Toppings to Stay Tasteful and Trim

Even with the right bread, meat, and vegetables, a sauce can make or break a healthy sandwich.  We are more apt to squeeze mayo or ranch onto our bread so that our sandwich doesn’t taste bland and reluctant to leave it dry just so we reach or maintain our desired weight.  But flavor doesn’t have to be sacrificed in order to stay on track towards a healthy diet.  These smart-choice toppings are filled with flavor and complement both your sandwich fillings and your dietary goals.

Salsa – This party topping is a great choice because, for those that do not load many vegetables between your slices of bread, salsa contains a variety of vegetables (and sometimes fruits).  Not only is it low in calories and fat, it also is rich in Vitamin A, B6, C, and iron.  Salsa is a good source of magnesium and potassium which helps maintain normal blood pressure.  The tomatoes in the salsa contain lycopenes that help prevent prostate cancer and heart disease, however the tomatoes work their magic best if heated.  Spicier salsas are recommended to slow down sandwich consumption and prevent over-snacking with your meal.

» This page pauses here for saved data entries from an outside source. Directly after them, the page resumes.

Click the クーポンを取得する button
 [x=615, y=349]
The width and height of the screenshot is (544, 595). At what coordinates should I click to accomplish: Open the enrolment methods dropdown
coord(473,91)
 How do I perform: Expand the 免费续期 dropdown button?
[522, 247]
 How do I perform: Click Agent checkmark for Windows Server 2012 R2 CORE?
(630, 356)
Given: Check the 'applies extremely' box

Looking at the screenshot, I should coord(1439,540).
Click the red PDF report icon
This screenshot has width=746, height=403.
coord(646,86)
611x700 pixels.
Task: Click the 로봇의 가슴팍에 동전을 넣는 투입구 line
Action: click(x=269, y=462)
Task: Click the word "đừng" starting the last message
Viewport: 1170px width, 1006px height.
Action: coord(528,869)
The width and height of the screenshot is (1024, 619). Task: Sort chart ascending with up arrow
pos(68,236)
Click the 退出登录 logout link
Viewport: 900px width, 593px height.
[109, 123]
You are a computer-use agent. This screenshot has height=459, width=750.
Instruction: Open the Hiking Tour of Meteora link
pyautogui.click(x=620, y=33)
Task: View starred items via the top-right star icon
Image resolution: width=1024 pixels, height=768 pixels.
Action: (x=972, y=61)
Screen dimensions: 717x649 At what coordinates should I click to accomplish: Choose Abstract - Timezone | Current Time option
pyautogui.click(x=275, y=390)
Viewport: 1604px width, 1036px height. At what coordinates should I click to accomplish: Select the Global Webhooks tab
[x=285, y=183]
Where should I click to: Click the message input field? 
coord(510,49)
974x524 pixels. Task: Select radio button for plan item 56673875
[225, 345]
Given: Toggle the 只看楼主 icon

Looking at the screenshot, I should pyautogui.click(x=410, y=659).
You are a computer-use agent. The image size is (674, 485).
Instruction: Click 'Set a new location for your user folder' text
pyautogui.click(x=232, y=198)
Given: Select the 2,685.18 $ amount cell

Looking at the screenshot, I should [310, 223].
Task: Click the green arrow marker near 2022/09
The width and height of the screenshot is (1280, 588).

Parmesan Cheese – A sandwich should always replace provolone and American slices with Parmesan cheese because this cheese is loaded with flavor and skim on the calories (25 calories per tablespoon).  Like other cheeses, Parmesan is rich in calcium and protein, but it’s also a strong source of phosphorus, which works with calcium in strengthening bones while maintaining healthy nerve impulses and normal kidney functions.  Parmesan cheese is made with whole milk that contains fat-burning acids not found in 2% or skim milk.  Sprinkle only a tablespoon onto your bread before toasting it in the oven to prevent over-fattening and over-flavoring your sandwich.

Hummus – This Mediterranean classic is as strong in flavor as it is in dietary benefits.  Hummus is a great source of fiber, iron, and Vitamin C.  It is trans-fat free, cholesterol free, and low in carbohydrates and calories (50-60 calories in 2 tablespoons).  This spread is diabetes-friendly because it helps keep blood sugar levels from rising too rapidly.  Hummus is best paired with raw vegetables because it matches up the protein count in meat and the meat-and-hummus pairing is hard on the digestive system.

Pesto – For flavor fans, this spread is a fun way to jazz up your sandwich nutritiously.  Pesto has a variety of minerals including Vitamin A, E, and K, and it contributes to the protein count alongside the sandwich meat.  The pine nuts and olive oil in pesto have monosaturated fats that carry out the other unwanted fats from your digestive system.  Brush a thin layer of pesto onto your sandwich to avoid over consumption of monosaturated fats and overwhelming your tongue with its potency.

Make sure the product of choice isn’t loaded with sodium, sugar, or ingredients you can’t pronounce.  Using more than two tablespoons of most of these toppings will increase the fat and calorie count of your sandwich.  Don’t allow these healthy choices be your excuse to add other fatty fillers to your sandwich because every bite counts towards a healthy diet.  But that doesn’t mean you can’t lick your fingers afterwords.